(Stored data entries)
========================================

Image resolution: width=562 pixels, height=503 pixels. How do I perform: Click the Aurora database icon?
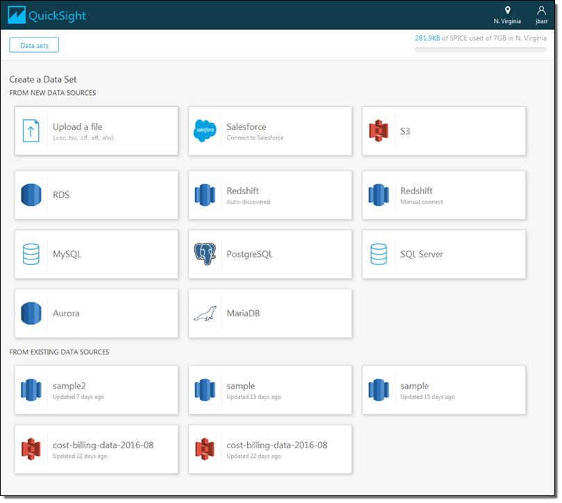point(31,314)
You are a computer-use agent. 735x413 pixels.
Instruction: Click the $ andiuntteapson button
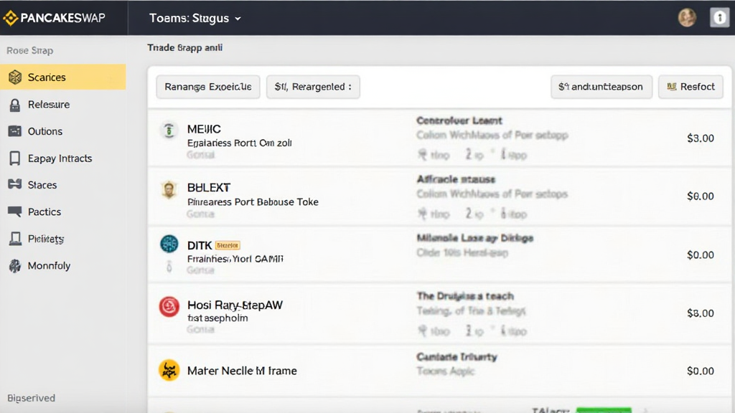(x=601, y=87)
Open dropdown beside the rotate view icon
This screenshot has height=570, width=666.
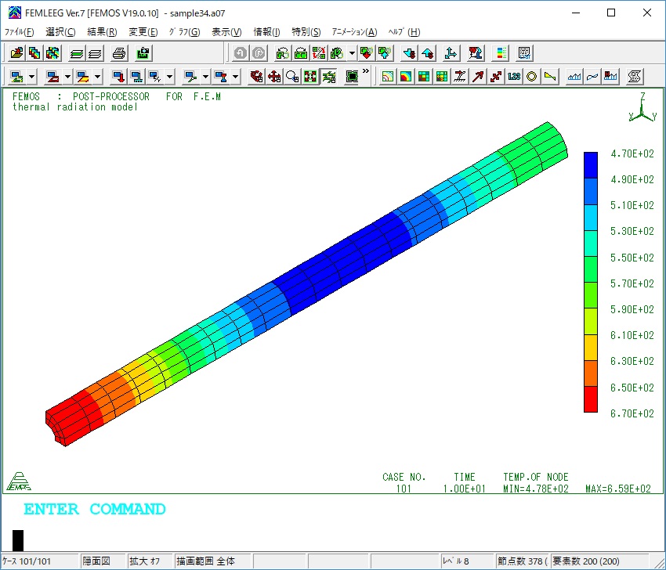[352, 53]
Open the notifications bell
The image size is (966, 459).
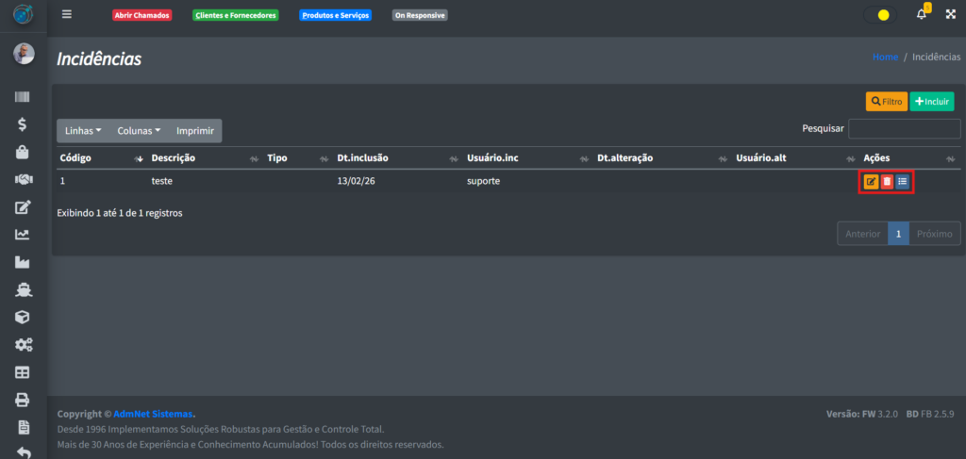922,15
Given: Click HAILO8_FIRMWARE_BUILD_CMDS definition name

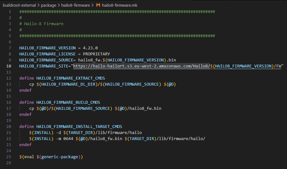Looking at the screenshot, I should (x=68, y=102).
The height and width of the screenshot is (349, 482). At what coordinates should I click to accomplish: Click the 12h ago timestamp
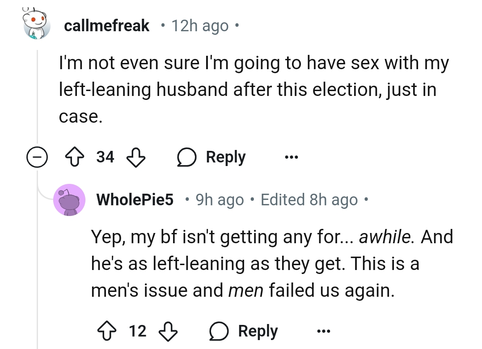[x=200, y=25]
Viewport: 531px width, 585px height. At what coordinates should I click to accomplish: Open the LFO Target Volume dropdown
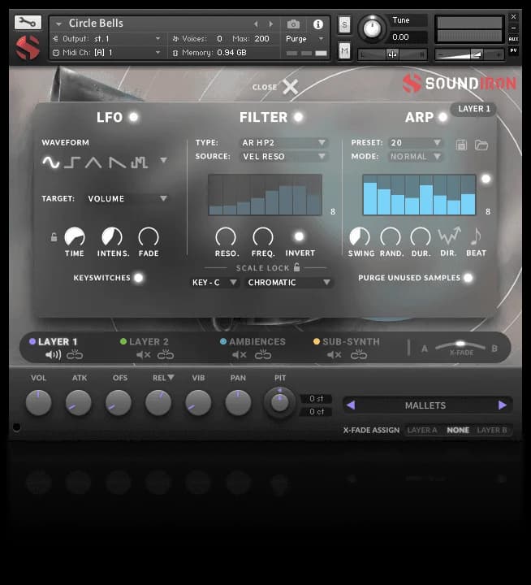point(127,198)
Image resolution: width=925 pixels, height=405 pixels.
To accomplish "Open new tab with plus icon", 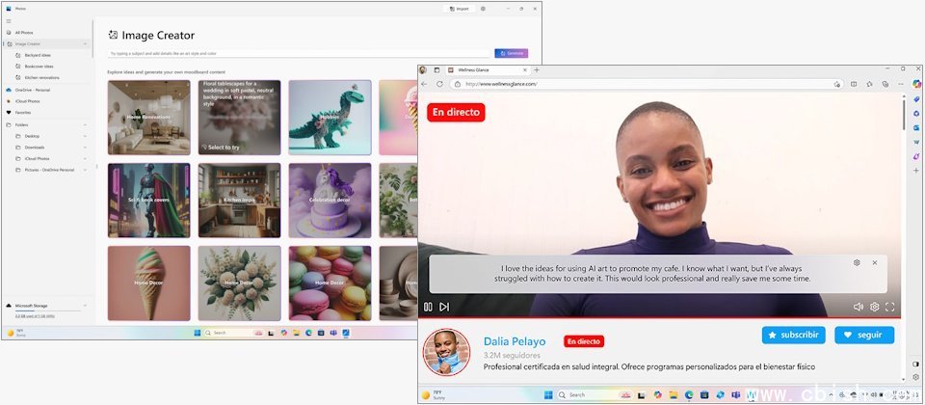I will click(x=537, y=69).
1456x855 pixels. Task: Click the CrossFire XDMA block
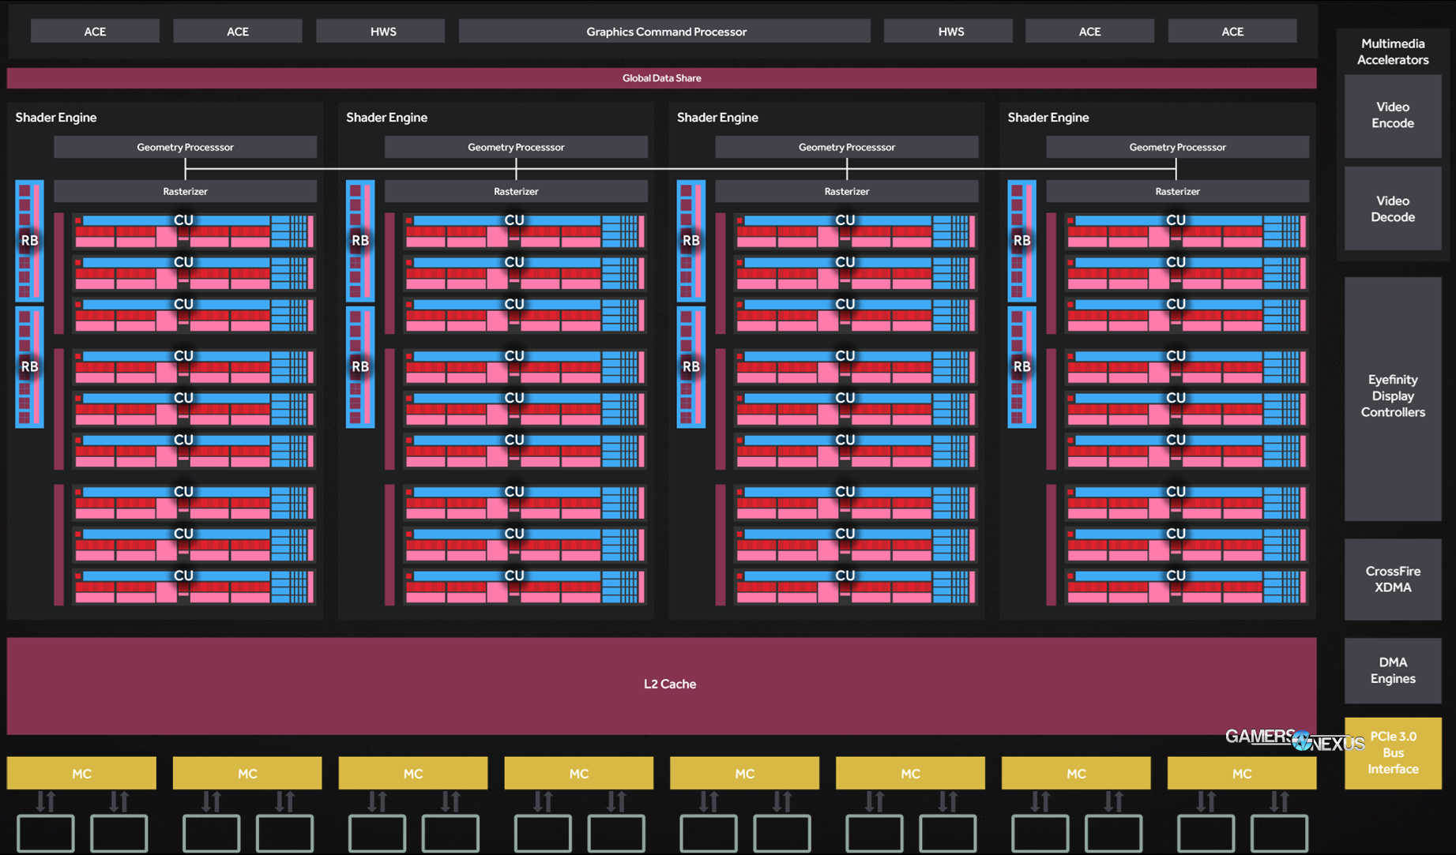[x=1392, y=579]
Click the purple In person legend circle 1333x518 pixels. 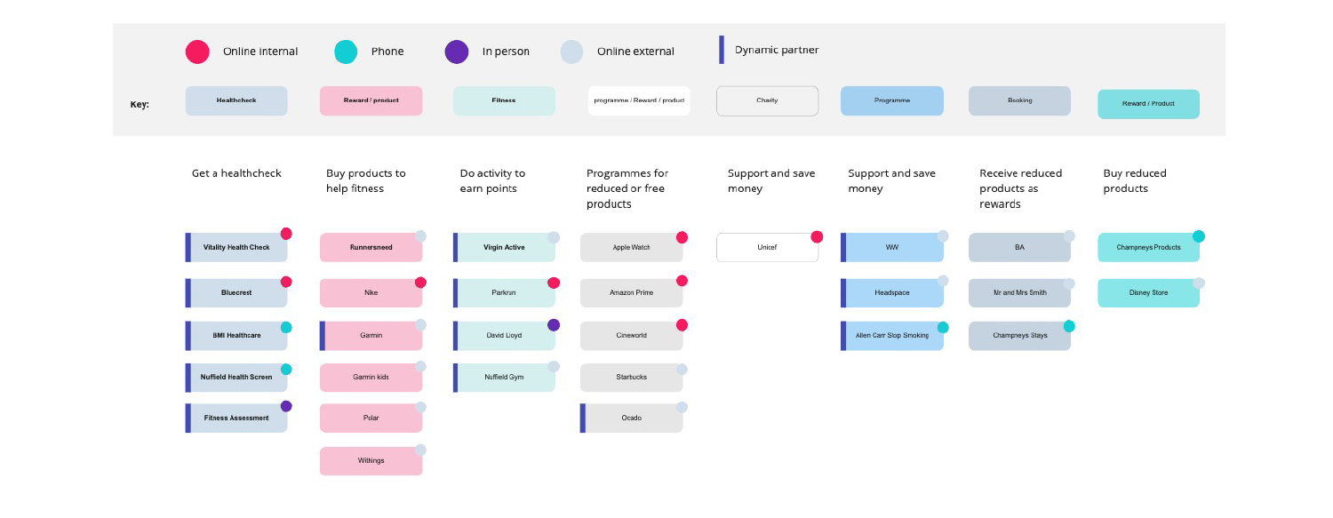(x=457, y=52)
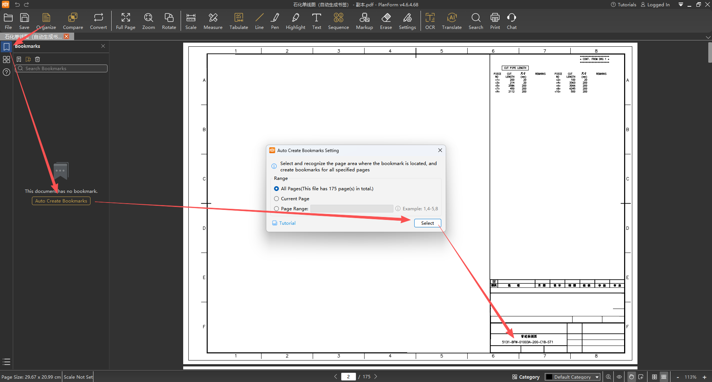Click the Select button in dialog

(427, 223)
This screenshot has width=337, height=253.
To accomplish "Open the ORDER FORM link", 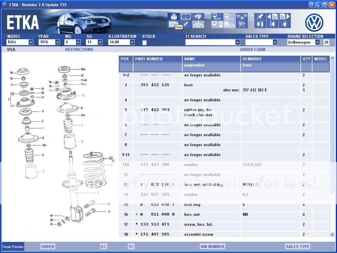I will pos(252,50).
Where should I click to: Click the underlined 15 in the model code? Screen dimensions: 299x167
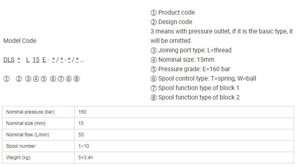36,60
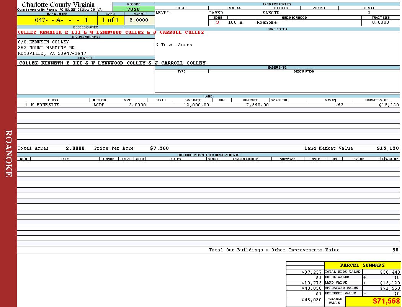Click the red zone number 3
This screenshot has width=402, height=307.
coord(217,22)
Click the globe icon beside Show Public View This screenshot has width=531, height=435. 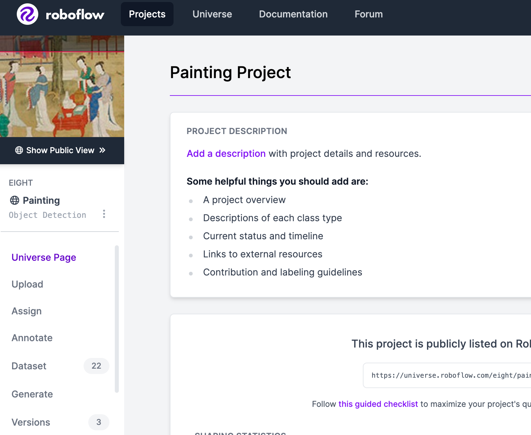click(19, 150)
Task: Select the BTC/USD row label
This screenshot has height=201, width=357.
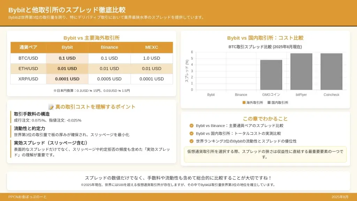Action: pyautogui.click(x=28, y=58)
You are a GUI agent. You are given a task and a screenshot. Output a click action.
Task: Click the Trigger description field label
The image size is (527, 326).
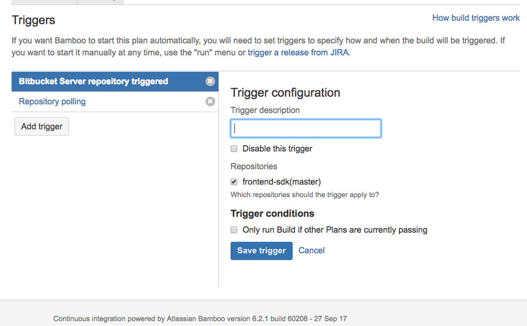pos(265,111)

========================================

Every line above that holds the string "agent" counts once. State how many such lines there are, as a number alone.

2